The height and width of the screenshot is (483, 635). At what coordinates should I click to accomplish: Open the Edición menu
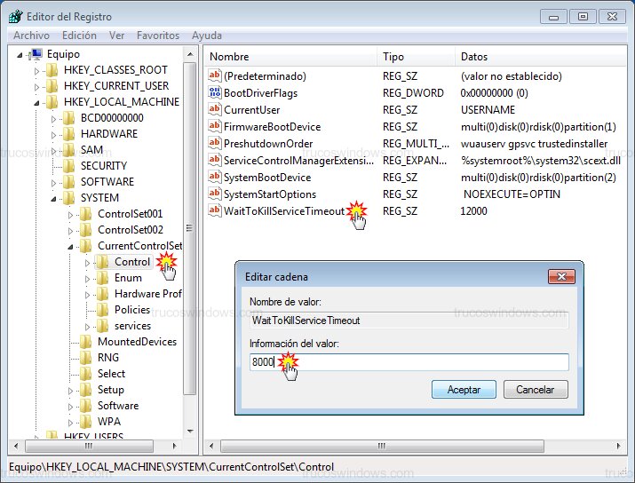click(80, 36)
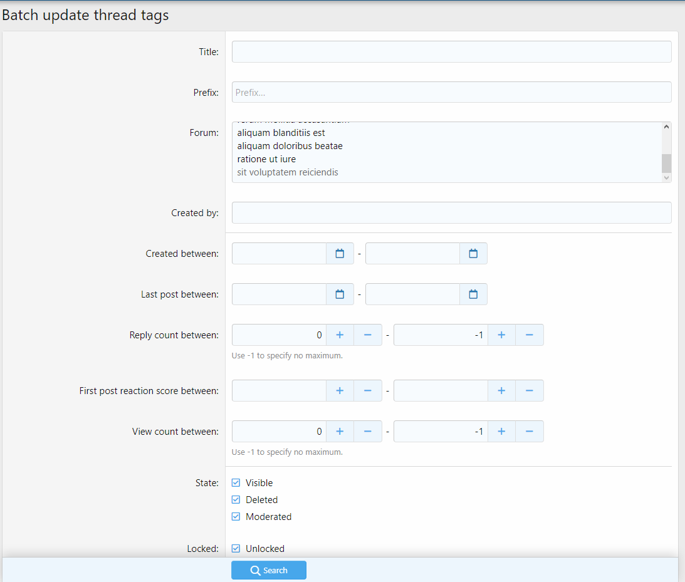Click the Prefix input field
The image size is (685, 582).
tap(451, 93)
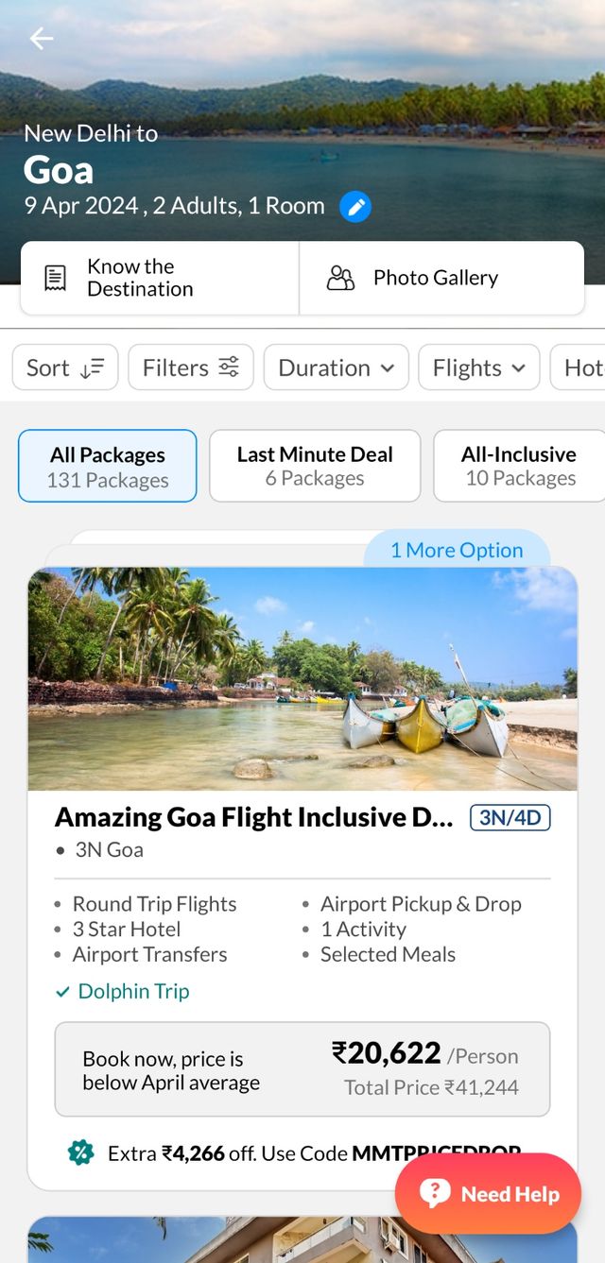
Task: Tap the Need Help chat icon
Action: coord(435,1193)
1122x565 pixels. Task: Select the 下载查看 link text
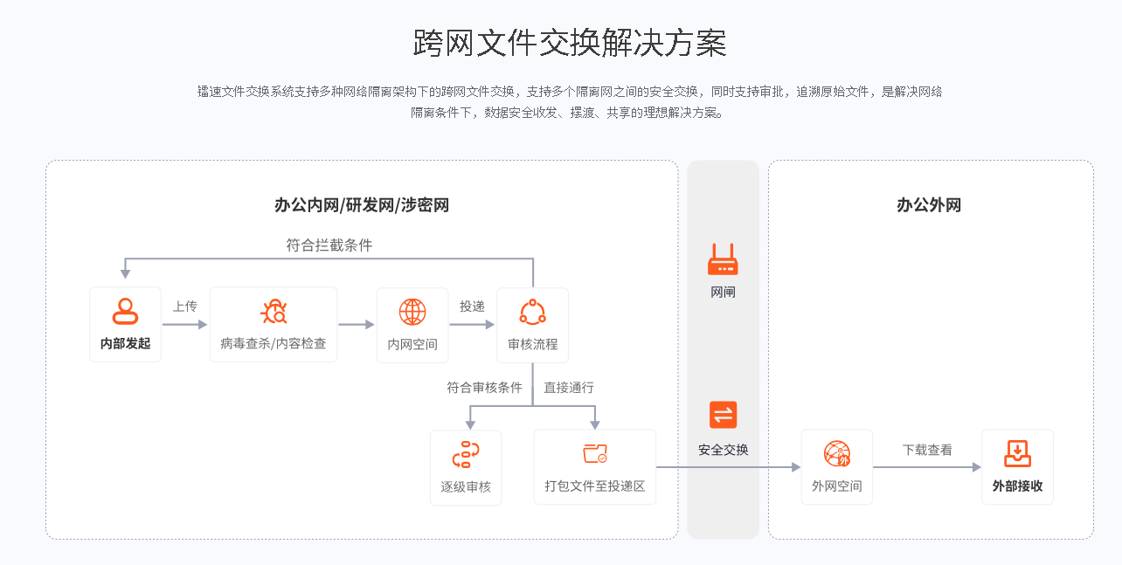927,450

=====

This calls for each record above to be set down exactly, with the images skipped.

→ **Exercise output**
The height and width of the screenshot is (483, 635). At what coordinates should I click to accomplish: Open the Edición menu
click(80, 36)
Click the Prefix input field
The image size is (685, 582).
tap(451, 93)
Task: Tap the Need Help chat icon
Action: coord(435,1193)
1122x565 pixels. Task: Select the 下载查看 link text
927,450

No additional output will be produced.